He added that non-traditional lenders, such as Community Development Financial Institutions (CDFI’s) and credit unions, should be key players in any plan by the federal government to make small-dollar mortgage loans more accessible.

“There are CDFI’s and credit unions that want to do this work, but maybe they need an operating subsidy or cheaper capital to make this work,” said Loftin. “Having a product alone will not address the problem — you still don’t have people doing the work on the ground.”

Loftin also suggested a subsidy for real estate agents, because “they can’t make a living selling $40,000 homes.”

A recent report from researchers at The Pew Charitable Trusts underscored the challenges of small-balance mortgage lending. The report found that fixed mortgage origination costs lead lenders to “focus on higher-balance loans.” Small mortgages are less profitable, because lender compensation is commission-based, but they come with the same regulatory and compliance risks, the researchers wrote.
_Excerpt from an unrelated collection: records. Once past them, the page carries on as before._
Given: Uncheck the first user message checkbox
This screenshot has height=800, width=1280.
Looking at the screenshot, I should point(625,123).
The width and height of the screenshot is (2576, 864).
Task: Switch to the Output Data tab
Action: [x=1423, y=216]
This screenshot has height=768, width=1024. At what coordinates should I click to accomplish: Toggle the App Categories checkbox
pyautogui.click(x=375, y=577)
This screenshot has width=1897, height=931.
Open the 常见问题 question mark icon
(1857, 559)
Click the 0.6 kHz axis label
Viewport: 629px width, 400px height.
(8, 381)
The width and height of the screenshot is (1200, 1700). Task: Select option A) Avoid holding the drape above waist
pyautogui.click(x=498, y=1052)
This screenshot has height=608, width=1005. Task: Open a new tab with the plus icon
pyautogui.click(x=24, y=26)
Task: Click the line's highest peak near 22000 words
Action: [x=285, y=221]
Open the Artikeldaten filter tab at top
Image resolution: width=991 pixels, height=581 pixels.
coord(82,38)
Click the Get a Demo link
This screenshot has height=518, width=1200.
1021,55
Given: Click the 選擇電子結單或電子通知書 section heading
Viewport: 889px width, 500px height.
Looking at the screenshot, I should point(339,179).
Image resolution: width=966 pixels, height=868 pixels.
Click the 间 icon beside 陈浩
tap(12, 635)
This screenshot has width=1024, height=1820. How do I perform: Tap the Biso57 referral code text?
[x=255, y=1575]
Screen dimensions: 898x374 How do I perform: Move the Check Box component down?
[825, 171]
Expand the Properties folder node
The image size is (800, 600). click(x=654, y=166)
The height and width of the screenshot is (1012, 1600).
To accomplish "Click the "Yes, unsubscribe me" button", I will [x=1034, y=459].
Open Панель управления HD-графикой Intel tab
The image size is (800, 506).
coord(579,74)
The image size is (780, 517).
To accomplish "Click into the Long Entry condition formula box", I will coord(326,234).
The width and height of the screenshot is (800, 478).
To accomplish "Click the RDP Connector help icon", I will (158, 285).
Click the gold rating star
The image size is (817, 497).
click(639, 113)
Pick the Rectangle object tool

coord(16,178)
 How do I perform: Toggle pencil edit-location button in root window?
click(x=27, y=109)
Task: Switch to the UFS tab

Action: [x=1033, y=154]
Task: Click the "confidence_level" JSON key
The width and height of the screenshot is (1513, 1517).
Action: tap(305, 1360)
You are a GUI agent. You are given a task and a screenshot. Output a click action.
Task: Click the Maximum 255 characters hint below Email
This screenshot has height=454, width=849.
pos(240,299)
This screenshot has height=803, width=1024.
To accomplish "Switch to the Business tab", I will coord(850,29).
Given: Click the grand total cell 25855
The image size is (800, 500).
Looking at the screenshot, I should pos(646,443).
Tara Roche, who co-authored the report, said that making small-dollar loans more accessible would help curb buyers’ reliance on riskier and costlier alternative financing.

Instead of mortgages, borrowers looking to finance more modest properties turn to land contracts, seller-financed mortgages, lease-purchase agreements, and personal property loans. That financing is often more expensive and lacks the consumer protections that come with mortgages, Roche said.

“In some arrangements, the deed or the title to the property isn’t handed over until much later in the transaction, sometimes not until final payment is made,” Roche said. Those borrowers “have the responsibilities of homeownership but not all of the benefits.”

The use of alternative financing is also not equitably distributed. Hispanic borrowers are almost twice as likely to use alternative financing than any other race or ethnicity, Pew researchers found.

Roche said that small-dollar lending is an overlooked area for mortgage lending, but that it has a lot of potential. Although it’s not yet clear how HUD will tackle the issue, Roche said she is encouraged that HUD is focused on the problem.

“In order to really get at the challenges in the smaller mortgage space, whether that’s lenders’ difficulty originating these profitably or the ability for buyers to access them, it’s going to take a multi-pronged effort,” said Roche. “HUD even identifying this as challenge is an important step.”